■ WHAT NEEDS TO BE DONE ■
Which of the lines below include the word "podatkov"? Pull each one out.

■ INPUT FOR THIS TASK ■
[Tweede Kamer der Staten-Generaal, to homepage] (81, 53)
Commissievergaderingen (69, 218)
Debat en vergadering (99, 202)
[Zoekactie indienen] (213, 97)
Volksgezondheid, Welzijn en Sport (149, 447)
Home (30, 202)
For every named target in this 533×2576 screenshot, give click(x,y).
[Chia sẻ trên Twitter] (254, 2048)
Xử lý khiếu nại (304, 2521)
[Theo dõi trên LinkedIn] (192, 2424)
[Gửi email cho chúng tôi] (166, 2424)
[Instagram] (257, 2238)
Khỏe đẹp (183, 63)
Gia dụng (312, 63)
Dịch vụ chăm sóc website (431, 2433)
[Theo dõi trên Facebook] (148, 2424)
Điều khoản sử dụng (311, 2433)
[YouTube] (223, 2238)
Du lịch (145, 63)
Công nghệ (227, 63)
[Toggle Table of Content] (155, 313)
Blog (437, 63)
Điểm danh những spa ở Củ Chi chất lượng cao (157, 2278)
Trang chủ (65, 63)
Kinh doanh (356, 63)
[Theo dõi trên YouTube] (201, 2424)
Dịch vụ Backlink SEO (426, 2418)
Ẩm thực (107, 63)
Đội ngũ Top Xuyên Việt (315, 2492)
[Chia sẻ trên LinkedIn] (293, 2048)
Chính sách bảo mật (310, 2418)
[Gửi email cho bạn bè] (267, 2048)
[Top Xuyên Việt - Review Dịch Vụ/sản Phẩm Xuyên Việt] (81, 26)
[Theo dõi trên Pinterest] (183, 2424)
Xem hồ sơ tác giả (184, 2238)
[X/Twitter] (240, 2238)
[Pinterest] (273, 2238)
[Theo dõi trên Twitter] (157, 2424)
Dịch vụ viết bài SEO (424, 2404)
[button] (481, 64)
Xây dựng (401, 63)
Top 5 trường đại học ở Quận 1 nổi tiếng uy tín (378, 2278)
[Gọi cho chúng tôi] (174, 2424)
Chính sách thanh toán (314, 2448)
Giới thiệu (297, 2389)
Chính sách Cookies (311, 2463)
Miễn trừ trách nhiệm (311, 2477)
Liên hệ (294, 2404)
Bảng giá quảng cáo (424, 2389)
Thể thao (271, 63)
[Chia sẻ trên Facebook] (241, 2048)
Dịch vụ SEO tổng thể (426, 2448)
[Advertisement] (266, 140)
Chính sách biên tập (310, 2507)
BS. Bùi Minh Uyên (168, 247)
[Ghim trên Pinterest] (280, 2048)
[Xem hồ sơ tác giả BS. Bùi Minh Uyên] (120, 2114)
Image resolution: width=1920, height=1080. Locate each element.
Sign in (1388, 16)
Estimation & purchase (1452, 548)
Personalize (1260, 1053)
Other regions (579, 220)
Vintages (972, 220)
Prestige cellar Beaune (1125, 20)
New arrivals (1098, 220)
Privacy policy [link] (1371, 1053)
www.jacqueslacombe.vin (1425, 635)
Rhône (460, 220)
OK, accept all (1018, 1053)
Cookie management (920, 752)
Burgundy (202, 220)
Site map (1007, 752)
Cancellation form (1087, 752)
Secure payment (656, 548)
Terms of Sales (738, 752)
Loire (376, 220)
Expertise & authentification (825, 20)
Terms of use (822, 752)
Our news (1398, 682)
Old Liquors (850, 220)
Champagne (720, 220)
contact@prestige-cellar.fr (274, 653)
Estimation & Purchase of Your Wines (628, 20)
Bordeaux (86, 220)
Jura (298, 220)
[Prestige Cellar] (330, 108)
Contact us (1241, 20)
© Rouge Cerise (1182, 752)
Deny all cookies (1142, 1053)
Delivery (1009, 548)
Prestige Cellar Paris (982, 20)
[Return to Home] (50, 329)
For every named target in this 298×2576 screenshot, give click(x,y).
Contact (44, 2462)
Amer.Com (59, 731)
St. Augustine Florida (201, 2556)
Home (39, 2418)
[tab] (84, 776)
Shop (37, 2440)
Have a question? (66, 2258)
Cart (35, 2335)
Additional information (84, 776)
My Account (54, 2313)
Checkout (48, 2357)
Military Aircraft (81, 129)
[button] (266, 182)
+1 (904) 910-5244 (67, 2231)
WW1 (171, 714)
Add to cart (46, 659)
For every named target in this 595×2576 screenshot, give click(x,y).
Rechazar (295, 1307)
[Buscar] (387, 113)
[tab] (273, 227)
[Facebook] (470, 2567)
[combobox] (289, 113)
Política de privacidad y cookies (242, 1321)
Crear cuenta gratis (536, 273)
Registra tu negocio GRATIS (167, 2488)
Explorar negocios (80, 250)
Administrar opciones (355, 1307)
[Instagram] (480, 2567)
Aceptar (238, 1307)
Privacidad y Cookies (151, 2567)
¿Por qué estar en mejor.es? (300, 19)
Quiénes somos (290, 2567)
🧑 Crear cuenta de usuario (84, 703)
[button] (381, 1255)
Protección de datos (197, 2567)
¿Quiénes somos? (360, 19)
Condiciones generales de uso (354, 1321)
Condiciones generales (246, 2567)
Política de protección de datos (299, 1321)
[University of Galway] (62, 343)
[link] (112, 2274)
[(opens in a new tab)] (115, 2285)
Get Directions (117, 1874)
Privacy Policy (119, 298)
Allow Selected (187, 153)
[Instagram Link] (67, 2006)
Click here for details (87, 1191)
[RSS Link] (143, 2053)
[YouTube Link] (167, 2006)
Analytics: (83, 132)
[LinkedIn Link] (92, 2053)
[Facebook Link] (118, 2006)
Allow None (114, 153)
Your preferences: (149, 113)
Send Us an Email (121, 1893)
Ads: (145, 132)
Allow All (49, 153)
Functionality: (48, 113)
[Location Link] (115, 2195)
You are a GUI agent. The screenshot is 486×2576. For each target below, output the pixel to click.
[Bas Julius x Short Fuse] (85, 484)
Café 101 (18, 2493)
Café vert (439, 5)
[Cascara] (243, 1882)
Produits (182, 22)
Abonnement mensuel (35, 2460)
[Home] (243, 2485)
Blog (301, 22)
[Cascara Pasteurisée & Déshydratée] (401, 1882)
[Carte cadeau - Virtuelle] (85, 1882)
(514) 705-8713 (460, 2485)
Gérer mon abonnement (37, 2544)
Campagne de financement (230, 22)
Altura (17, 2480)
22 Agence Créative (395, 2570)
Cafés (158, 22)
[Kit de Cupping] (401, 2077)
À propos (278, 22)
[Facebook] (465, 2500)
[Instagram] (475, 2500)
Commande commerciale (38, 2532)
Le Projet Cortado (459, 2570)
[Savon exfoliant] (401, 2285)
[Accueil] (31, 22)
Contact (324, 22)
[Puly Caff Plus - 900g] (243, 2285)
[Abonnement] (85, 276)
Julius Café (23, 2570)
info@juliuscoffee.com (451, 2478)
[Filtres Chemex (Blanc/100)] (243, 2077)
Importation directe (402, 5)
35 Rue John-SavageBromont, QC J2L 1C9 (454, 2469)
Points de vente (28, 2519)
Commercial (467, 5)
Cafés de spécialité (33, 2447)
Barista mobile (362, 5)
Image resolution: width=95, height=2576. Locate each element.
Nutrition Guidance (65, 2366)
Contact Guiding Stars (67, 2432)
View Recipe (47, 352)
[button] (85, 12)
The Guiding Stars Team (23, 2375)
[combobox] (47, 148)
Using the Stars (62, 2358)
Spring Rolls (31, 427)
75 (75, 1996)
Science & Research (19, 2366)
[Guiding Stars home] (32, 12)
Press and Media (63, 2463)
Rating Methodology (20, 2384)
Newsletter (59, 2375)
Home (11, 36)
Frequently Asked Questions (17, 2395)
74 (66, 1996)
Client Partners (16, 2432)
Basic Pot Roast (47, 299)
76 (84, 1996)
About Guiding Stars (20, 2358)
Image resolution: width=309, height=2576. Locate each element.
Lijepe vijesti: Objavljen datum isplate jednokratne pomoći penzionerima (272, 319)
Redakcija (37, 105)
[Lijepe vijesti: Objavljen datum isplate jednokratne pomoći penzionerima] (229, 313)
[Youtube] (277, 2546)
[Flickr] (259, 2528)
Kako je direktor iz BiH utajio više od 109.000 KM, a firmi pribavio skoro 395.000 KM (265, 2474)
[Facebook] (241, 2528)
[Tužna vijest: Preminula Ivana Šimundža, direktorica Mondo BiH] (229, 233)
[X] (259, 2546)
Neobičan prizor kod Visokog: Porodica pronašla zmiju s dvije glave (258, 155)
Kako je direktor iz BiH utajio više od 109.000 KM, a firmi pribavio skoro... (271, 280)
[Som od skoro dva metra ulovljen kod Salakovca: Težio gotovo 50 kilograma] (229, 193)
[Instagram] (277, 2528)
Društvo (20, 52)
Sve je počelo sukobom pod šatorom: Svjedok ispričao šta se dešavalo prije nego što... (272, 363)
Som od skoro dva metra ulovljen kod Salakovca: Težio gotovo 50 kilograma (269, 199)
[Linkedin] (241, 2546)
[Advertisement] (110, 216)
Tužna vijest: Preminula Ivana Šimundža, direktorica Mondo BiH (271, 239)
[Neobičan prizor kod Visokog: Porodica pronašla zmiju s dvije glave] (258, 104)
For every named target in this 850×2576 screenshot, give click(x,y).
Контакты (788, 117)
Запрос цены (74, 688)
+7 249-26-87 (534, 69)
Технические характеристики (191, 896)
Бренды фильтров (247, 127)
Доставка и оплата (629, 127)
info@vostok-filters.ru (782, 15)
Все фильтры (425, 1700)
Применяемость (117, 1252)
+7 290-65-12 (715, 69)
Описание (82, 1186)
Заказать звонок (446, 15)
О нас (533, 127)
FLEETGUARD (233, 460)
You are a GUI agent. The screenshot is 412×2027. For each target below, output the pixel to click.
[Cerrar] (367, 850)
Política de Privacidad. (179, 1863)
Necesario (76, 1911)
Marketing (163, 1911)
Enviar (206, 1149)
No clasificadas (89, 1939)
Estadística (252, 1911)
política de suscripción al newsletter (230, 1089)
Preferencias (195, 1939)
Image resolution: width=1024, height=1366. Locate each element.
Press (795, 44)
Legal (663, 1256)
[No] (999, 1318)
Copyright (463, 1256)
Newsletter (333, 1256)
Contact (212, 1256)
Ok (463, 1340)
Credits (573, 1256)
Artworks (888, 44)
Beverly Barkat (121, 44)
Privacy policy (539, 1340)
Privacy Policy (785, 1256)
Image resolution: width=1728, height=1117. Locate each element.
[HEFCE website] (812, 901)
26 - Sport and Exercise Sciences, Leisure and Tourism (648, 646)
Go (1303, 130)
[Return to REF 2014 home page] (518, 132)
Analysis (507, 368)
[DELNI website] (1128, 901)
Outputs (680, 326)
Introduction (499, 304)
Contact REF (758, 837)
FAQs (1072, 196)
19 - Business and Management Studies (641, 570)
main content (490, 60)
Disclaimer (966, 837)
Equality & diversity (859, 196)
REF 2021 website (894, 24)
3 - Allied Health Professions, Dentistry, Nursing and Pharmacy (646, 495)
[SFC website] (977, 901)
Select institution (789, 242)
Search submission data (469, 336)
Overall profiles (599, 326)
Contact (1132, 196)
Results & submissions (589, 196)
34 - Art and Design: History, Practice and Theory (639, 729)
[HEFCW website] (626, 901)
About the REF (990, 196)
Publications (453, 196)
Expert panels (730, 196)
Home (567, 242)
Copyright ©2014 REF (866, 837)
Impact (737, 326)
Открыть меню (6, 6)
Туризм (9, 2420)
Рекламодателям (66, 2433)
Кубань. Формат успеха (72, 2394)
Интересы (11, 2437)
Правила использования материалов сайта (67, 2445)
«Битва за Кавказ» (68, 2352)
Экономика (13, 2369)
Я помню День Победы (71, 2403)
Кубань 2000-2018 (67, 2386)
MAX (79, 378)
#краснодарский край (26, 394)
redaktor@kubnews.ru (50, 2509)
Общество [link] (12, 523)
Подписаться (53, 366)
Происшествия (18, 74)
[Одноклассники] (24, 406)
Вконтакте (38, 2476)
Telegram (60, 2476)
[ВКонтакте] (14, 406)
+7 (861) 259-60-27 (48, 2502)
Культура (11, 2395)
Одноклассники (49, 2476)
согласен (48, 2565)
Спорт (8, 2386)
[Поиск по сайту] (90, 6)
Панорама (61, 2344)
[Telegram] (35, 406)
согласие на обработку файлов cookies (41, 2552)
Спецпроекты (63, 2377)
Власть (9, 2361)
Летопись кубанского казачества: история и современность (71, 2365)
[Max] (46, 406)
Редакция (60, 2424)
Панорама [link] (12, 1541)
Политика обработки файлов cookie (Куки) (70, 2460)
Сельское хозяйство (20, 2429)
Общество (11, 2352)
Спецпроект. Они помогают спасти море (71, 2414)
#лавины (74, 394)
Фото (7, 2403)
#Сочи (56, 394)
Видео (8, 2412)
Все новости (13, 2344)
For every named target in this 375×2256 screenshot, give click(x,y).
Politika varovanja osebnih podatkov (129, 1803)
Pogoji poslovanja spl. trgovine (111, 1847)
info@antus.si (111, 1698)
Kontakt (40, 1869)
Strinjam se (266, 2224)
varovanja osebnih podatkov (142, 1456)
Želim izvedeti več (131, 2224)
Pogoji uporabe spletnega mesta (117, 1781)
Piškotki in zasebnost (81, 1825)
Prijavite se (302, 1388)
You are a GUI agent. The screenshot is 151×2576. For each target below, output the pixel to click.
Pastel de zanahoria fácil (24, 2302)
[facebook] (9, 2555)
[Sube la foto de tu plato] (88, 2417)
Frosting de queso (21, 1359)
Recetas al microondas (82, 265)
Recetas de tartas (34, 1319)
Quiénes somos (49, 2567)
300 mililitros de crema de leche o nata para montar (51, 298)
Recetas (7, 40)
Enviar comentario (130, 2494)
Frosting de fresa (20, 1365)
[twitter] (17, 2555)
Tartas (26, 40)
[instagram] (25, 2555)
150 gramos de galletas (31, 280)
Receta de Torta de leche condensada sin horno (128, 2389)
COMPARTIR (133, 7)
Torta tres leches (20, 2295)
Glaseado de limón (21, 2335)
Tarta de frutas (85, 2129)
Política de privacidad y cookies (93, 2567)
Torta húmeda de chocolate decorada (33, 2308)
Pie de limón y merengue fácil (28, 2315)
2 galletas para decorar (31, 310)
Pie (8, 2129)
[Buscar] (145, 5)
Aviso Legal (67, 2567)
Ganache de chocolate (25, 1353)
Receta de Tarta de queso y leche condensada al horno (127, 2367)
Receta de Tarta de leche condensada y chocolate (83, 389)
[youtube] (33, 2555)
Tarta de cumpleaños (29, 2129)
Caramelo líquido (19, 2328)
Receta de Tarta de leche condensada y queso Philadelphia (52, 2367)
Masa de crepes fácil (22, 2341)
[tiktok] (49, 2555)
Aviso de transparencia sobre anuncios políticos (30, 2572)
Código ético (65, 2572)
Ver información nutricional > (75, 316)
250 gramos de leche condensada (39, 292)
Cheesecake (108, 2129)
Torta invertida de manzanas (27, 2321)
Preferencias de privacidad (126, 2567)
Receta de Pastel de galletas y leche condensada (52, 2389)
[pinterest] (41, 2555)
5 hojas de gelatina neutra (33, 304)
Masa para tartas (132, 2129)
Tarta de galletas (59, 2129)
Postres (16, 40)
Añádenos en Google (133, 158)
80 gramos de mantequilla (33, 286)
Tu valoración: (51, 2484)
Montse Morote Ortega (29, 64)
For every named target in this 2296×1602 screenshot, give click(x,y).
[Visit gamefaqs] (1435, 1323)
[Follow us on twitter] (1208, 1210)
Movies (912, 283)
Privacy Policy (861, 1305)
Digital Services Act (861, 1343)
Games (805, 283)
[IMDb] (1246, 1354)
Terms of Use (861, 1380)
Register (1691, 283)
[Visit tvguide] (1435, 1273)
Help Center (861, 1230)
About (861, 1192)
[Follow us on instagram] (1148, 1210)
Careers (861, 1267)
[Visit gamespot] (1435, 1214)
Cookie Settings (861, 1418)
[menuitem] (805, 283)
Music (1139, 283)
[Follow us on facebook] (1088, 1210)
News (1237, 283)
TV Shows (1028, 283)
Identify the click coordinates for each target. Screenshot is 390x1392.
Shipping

■ YOUR RESPONSE ■
Politika varovanja osebnih podatkov (129, 1803)
varovanja osebnih podatkov (142, 1456)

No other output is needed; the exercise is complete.